2.10 Hemoglobin concentration

Studies have shown a connection between hemoglobin concentration and the electrical properties of blood [46]. Plasma is believed to be the conductive element of blood, with red blood cells interfering with current flow and increasing blood viscosity [47]. The microvascular tree itself alone acts as an electrical insulator due to the presence of endothelial and red blood cells along the capillary wall [48].

Studies have shown a correlation between hemoglobin oxygen saturation and TTI [25, 38]. According to one study, a 1.9 ± 0.6 Ω increase in TTI with higher Hb concentration is related to the electrical properties of blood and the insulating layers around capillaries [38]. Another study found a 0.2 ± 0.1 Ω increase in TTI with higher Hb O2 saturation, partially attributed to Chronic Obstructive Pulmonary Disease symptoms [25]. An animal study observed that hypoxia can affect TTI by changing cytoplasmic resistance and intercellular impedance [49]. Higher Hb O2 saturation results in a small increase in TTI, with clinical significance dependent on other pathological symptoms.

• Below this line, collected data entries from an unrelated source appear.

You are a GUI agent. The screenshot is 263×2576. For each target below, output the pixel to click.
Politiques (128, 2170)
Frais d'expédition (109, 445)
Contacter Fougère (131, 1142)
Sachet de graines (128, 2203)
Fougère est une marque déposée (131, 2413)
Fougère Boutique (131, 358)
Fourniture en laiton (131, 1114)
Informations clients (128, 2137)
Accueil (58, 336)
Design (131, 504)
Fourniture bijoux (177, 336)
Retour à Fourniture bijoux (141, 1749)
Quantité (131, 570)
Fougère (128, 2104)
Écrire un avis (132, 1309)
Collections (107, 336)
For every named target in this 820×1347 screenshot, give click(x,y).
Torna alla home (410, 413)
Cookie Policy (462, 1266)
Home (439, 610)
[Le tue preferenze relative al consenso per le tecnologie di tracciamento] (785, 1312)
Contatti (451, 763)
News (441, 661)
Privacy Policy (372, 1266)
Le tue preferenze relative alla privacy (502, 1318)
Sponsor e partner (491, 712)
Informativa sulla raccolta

2.11 Presence of chronic heart failure

In chronic heart failure, transthoracic impedance also changes in parallel with the symptoms of heart failure, such as pulmonary congestion, decreasing the TTI value. Research has found that a decrease in TTI or intrathoracic impedance, as measured by Cardiac resynchronization therapy (CRT) and ICD devices, is linked to the severity of heart failure and the patient’s prognosis [38, 50, 51, 52]. Measuring TTI can aid in predicting the severity of heart failure and the patient’s prognosis, as well as assessing the effectiveness of the treatment (Table 1).